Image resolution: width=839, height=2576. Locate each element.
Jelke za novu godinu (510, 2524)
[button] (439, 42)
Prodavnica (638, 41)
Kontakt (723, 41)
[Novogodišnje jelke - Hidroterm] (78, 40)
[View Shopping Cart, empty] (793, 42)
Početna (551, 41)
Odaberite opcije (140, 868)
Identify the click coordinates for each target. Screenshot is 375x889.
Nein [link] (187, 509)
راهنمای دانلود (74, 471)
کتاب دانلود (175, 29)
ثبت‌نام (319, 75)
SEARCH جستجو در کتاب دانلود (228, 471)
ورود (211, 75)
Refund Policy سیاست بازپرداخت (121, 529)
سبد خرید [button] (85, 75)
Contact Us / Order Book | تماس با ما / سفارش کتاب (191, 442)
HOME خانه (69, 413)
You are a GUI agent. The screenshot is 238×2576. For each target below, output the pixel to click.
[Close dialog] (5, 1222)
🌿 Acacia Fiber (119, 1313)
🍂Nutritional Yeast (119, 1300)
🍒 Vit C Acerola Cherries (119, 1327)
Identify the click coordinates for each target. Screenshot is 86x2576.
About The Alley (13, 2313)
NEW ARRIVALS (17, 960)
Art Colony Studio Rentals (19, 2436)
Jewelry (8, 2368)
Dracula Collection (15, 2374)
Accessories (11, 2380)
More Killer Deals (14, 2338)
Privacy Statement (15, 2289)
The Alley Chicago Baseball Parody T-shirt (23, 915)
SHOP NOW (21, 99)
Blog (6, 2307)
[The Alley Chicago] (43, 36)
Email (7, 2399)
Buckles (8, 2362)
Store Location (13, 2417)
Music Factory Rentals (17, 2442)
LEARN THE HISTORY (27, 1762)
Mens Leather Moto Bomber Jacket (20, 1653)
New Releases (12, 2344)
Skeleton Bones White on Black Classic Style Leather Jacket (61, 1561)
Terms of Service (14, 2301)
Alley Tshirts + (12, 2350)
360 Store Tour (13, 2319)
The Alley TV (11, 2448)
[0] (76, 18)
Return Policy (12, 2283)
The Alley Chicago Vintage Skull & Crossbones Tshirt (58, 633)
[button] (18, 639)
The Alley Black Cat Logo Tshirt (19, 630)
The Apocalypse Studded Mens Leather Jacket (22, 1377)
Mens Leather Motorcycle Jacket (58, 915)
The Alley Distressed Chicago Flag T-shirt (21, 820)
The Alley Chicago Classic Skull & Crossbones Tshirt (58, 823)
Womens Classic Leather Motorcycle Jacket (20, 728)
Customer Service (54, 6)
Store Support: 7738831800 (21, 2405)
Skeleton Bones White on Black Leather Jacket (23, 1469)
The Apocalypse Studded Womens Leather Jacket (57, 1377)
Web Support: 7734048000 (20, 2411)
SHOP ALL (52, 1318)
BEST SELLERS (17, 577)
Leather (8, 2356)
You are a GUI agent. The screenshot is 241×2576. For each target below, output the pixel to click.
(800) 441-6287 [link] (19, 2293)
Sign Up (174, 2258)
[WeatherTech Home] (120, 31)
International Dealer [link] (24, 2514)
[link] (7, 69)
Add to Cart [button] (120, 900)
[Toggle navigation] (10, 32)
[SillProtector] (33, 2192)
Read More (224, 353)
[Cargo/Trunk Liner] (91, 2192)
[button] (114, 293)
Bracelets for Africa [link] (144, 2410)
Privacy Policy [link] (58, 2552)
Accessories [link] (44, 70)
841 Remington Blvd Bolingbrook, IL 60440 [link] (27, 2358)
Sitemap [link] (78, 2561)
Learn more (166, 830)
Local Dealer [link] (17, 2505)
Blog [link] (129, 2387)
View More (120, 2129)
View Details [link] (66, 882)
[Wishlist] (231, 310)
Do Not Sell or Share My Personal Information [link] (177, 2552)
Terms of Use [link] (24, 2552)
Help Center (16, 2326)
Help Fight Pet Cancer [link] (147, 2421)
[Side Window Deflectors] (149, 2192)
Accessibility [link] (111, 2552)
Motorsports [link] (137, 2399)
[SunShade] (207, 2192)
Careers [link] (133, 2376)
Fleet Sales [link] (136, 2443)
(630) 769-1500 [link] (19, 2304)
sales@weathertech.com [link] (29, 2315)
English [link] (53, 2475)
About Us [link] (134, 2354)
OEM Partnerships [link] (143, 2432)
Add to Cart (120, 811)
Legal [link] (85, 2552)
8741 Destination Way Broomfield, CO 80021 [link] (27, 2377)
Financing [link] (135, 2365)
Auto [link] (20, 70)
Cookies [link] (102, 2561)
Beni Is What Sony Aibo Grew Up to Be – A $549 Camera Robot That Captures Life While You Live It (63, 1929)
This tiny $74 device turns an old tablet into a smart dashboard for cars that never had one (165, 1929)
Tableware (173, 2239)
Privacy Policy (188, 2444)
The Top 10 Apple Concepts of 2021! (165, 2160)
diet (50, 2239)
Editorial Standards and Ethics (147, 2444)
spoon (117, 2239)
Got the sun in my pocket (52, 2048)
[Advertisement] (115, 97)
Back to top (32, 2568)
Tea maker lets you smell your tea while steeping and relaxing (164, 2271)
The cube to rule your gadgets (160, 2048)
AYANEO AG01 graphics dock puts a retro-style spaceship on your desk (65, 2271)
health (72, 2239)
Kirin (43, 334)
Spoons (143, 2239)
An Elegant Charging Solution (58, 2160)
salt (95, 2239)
● ● ● ● ● ● ●
◆ **EXERCISE DIRECTIONS**
Each line of the data above containing the string "coordinates" is to be copied.

◆ **TASK SOLUTION**
Identify the click coordinates for each target. Screenshot is 375x889.
Identify the click coordinates for each target. Screenshot is 86x2576.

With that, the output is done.